W zasadzie to bohaterów było dwóch. Po pierwsze Karol Niemczycki. Golkiper Cracovii jeszcze przed przerwą fantastycznie wybronił uderzenie Daniego Ramireza. Kilka minut później starcie z młodym golkiperem przegrał Vasyl Kravets. W dodatku koncert 21-latka trwał również w drugiej odsłonie. Patentu na bramkarza Cracovii nie znaleźli Michał Skóraś oraz Mihael Ishak i w pewnym stopniu zadecydowali o remisie Lecha. Aczkolwiek i o tym mogliby zapomnieć, gdyby nie trzeźwy umysł Mohammada Awada. Napastnik "Kolejorza" trafił na cztery minuty przed upływem regulaminowego czasu gry, dzięki czemu zapewnił punkt gospodarzom.

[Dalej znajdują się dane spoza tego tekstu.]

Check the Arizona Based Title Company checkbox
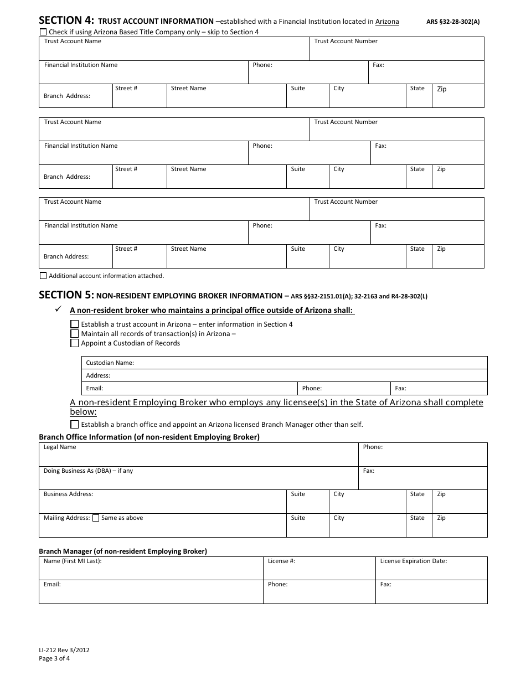click(x=44, y=32)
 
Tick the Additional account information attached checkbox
click(x=43, y=276)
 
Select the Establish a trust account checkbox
click(x=75, y=324)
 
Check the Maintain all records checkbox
click(x=75, y=334)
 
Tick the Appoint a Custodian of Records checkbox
click(x=75, y=343)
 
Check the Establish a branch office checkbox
click(x=75, y=425)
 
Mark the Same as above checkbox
click(x=96, y=518)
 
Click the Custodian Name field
click(x=310, y=363)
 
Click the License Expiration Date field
click(x=431, y=571)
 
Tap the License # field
click(x=319, y=571)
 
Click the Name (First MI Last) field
click(x=151, y=571)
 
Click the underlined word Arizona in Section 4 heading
click(x=387, y=22)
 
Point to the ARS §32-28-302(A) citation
click(x=453, y=22)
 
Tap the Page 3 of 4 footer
click(x=54, y=659)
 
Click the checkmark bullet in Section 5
click(x=58, y=310)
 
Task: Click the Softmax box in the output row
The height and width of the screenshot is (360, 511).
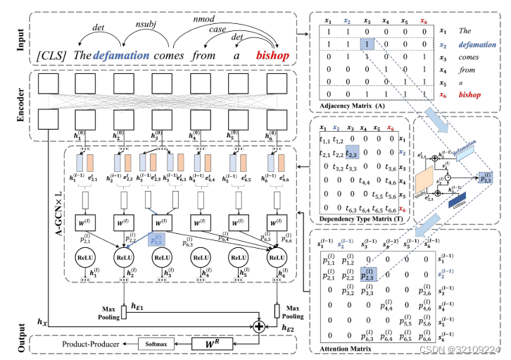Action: coord(158,343)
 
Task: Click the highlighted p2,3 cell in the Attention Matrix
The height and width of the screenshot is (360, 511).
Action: coord(367,276)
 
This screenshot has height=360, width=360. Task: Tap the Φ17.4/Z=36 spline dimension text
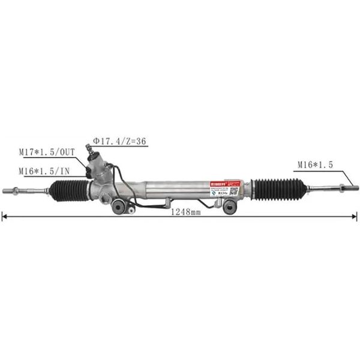tap(119, 142)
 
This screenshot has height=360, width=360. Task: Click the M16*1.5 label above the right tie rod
tap(316, 164)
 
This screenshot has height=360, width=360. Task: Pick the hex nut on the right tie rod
tap(341, 186)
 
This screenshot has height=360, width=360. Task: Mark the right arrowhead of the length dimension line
tap(355, 217)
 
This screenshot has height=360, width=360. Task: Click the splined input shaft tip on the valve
tap(94, 149)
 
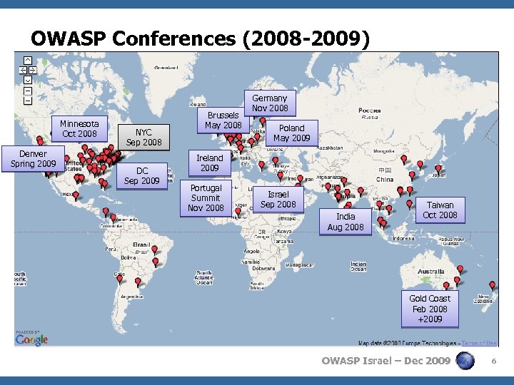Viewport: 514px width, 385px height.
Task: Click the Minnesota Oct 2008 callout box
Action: click(79, 129)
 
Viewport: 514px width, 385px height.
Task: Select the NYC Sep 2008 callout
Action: click(143, 137)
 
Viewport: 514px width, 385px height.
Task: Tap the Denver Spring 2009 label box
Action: click(33, 159)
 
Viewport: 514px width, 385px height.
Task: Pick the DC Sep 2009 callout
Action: click(142, 176)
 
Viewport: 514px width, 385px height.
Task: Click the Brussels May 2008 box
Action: click(223, 120)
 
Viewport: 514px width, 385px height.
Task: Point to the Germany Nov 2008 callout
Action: click(269, 103)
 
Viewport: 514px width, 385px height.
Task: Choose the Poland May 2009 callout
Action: click(291, 133)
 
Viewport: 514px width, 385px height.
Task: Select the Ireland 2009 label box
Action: click(210, 163)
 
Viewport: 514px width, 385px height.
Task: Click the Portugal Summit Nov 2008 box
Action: click(206, 198)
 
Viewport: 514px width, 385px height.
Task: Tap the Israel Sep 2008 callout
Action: click(278, 200)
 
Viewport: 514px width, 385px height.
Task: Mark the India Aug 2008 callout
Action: click(346, 222)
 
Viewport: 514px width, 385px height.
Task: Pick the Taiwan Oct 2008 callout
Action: click(440, 210)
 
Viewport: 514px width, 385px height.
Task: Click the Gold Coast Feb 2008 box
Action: click(430, 309)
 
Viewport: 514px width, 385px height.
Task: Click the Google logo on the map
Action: click(32, 340)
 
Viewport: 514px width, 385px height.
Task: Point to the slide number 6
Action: click(493, 361)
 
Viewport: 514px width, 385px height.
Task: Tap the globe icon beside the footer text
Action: click(465, 361)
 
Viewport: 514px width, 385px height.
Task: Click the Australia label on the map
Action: click(430, 272)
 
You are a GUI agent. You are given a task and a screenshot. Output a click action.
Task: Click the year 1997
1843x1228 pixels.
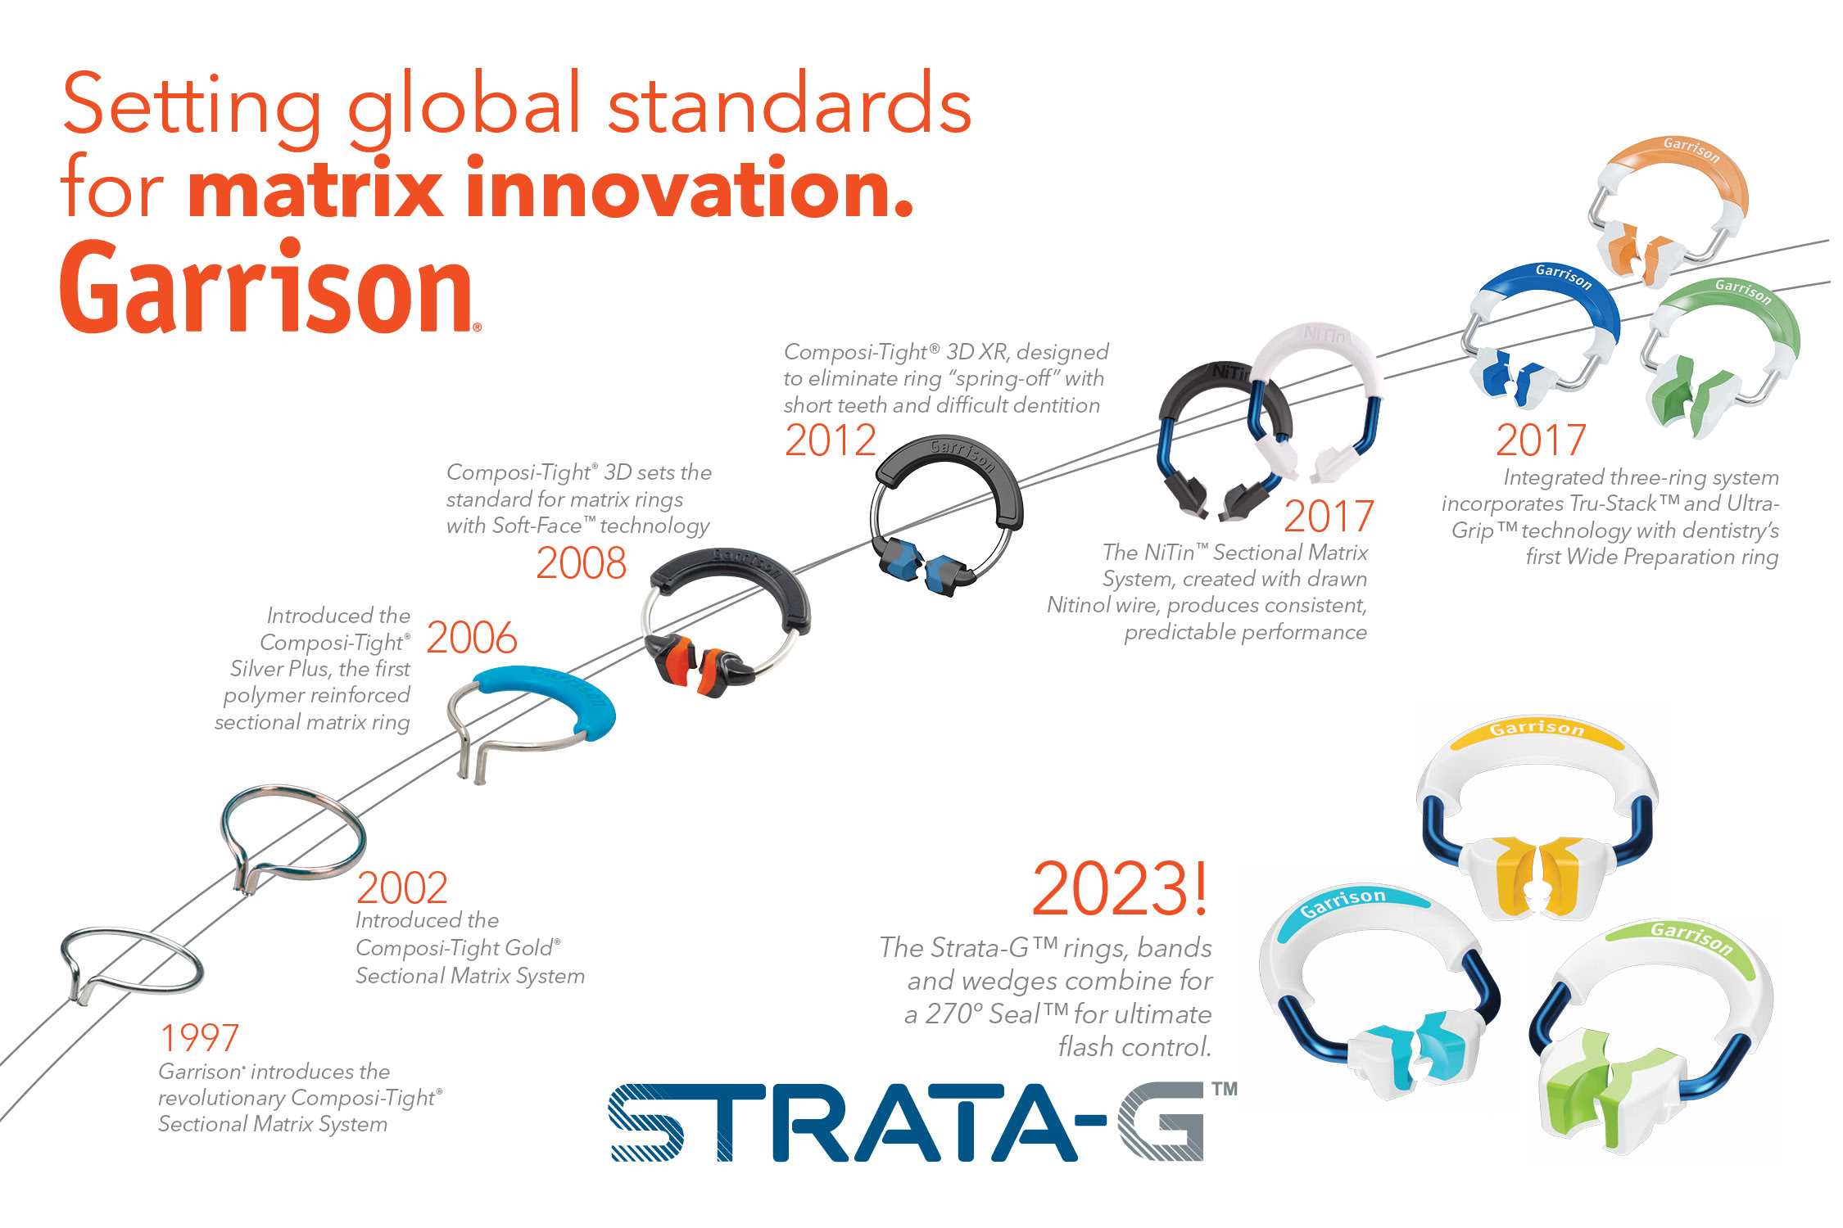click(x=199, y=1038)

Bardzo obiecujące wejście do ligi kolegi Niemczyckiego.
— Damian Smyk (@D_Smyk) October 25, 2020
Lech Poznań 1:1 Cracovia (86' Awad - 30' van Amersfoort)
Lech: Bednarek - Czerwiński, Satka, Crnomarković, Kravets - Muhar (46' Kamiński), Moder, Ramirez (64' Awad), Marchwiński, Skóraś (63' Puchacz) - Kaczarawa (46' Ishak)

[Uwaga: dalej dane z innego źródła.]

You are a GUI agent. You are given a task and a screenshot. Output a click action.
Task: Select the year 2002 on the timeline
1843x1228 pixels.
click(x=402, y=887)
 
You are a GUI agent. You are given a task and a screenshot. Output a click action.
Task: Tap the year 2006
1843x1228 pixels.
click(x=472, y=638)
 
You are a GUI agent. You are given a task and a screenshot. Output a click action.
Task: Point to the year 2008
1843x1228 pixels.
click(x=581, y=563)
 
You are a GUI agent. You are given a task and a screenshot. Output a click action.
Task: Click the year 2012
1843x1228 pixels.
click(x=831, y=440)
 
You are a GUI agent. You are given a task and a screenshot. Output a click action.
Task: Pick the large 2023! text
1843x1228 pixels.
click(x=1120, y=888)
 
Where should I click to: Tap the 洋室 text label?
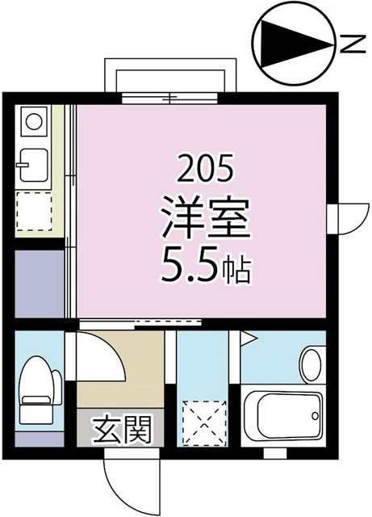[207, 218]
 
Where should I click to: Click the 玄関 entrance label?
[123, 429]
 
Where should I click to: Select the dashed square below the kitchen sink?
[34, 212]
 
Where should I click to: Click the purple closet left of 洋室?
[39, 283]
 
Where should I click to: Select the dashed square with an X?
[201, 420]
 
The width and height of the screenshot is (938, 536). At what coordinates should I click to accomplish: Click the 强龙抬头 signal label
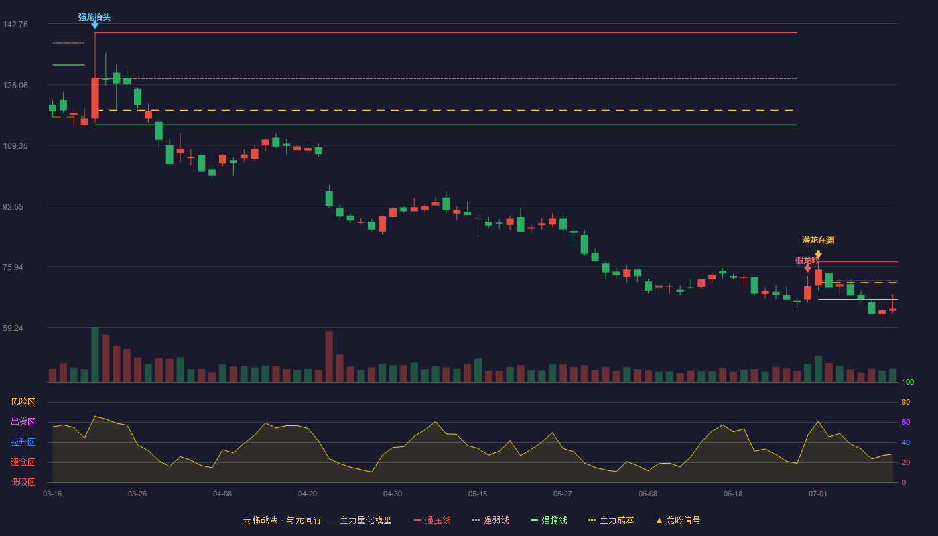coord(94,17)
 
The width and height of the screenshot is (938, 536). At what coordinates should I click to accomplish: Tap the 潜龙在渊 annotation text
coord(818,240)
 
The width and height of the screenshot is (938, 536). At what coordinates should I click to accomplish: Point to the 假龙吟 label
coord(807,261)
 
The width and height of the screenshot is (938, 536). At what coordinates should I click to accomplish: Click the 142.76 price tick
coord(15,25)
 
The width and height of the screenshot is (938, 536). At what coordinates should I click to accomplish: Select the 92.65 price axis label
coord(13,207)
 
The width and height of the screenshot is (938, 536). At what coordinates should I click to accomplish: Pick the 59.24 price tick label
coord(13,328)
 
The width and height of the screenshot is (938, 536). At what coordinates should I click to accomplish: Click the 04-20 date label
coord(308,494)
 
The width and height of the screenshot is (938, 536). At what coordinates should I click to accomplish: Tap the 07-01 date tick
coord(818,494)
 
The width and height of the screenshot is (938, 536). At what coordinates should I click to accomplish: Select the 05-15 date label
coord(478,494)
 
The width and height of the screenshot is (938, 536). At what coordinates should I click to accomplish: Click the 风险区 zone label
coord(23,402)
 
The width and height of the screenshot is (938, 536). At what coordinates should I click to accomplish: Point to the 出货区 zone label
coord(23,421)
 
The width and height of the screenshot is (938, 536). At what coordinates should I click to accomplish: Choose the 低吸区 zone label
coord(23,482)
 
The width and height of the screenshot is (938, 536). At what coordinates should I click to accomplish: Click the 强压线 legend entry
coord(432,520)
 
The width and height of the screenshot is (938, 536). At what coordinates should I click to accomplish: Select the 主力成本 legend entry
coord(611,520)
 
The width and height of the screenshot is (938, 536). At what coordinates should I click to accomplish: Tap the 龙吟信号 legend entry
coord(678,520)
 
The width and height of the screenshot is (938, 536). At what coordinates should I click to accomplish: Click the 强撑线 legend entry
coord(549,520)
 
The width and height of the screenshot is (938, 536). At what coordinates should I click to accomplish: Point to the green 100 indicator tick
coord(908,382)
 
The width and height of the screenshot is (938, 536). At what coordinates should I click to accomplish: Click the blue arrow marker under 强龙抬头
coord(95,25)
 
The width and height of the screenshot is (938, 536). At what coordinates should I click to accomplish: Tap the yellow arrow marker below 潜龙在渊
coord(818,255)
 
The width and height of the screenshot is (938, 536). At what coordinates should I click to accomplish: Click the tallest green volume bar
coord(95,354)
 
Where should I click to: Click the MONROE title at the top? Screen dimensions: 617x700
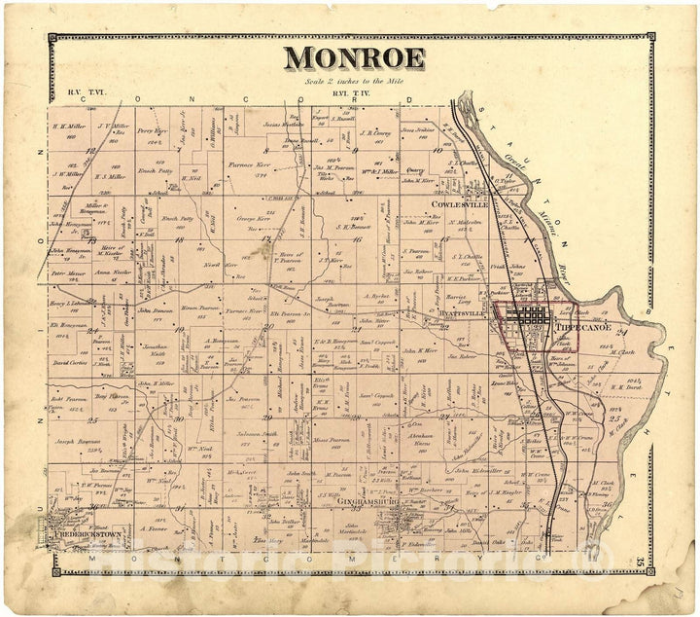click(354, 59)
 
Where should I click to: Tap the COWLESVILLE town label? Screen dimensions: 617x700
click(460, 204)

Cracovia: Niemczycki - Rapa, Szymonowicz, Rodin, Gardawski - Zaucha (57' Diego), Sadiković, Dimun, Amersfoort - Piszczek (57' Thiago), Alvarez (90+1' Loshaj)
Jednak nie tylko remisem Lecha żyła dziś Ekstraklasa. Poza podziałem punktów ze strony "Kolejorza" z ich kompletu cieszyli się zawodnicy Rakowa Częstochowa. Taki rozwój zdarzeń nie powinien jednak nikogo dziwić. Częstochowianie od momentu porażki z Legią Warszawa – na inaugurację rozgrywek – są nie do zatrzymania. Na przestrzeni dwóch miesięcy odnieśli sześć zwycięstw. W międzyczasie zremisowali z Cracovią i podążając w kierunku szczytu, powiększyli przewagę nad resztą stawki. To zrobili zresztą i dziś. Za sprawą dwóch bramek Iviego Lopeza uporali się ze Stalą Mielec, ostatecznie wygrywając (2:1). W końcówce odpowiedział jeszcze Maciej Domański, lecz na odrabianie strat było za późno, a komplet punktów pozostał w Częst... to znaczy Bełchatowie.